What is Delayed Financing and Why Should You Consider Using It?

What is delayed financing and why should you consider using it?

The term “delayed purchase” or “delayed financing” comes from the conventional lending world, and it’s used to describe a transaction where you buy a property in cash and then do a cash-out refinance within 6 months. This is essentially a cash-out refinance without having to wait 6 months of seasoning, but you have to be able to buy the property in cash.

However, the conventional world still treats it as a cash-out, which means that it will cost a little more than a standard rate-term refinance, and your LTV will be 5% lower (75% LTV for SFRs and 70% LTV for 2-4 units). They will also cap the loan amount by your acquisition and closing costs (that are on the HUD when you purchase the property), but theoretically, you can still get 100% financing by doing it this way.

The asset-based lending world doesn’t play by the same rules (and every asset-based lender also does things differently), although the rates are higher (usually in the high 5’s). Even though we don’t have any seasoning requirement for our 30-yr LLC rental loans, I still encourage investors to use delayed financing if they can. This is because we don’t lower our LTVs for delayed finance transactions (but we do for the traditional cash-out), and we don’t increase the rate like we would normally do for a cash-out transaction. We also won’t look at what you bought it for and simply do the loan based on the appraised value.

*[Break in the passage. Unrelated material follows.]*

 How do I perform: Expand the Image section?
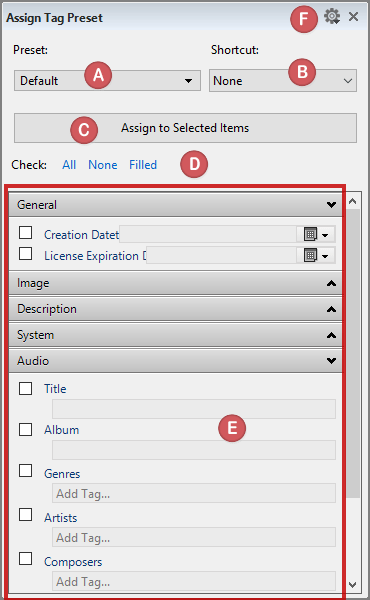click(x=176, y=283)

For example, we have a client who has a free and clear property and wanted to get a loan to purchase a rental property. He was getting a steal; the purchase price is $200k and the property is worth $350k. He’d have to do a quick 2-week cosmetic rehab on the property (paint, carpet, etc) to reach that $350k ARV.

Instead of doing a purchase loan on the new property, we’re getting him a fast 1-week bridge loan on his free and clear property instead (since he needs to close on that purchase loan in 2 weeks), and then use that money to buy the new property in cash. We would then refinance the new property into a rental loan right when he finishes the small rehab. Why? If he had purchased the new property with a rental loan, he’d get a loan at 80% LTV = $160k, which means he’d have to put 20% down ($40k). By doing the delayed financing route, he’s able to get a loan up to 80% LTV on the $350k value, which is $280k, at the same rate. So now, instead of having to put $40k down on this property, he ends up receiving $80k for buying a rental property.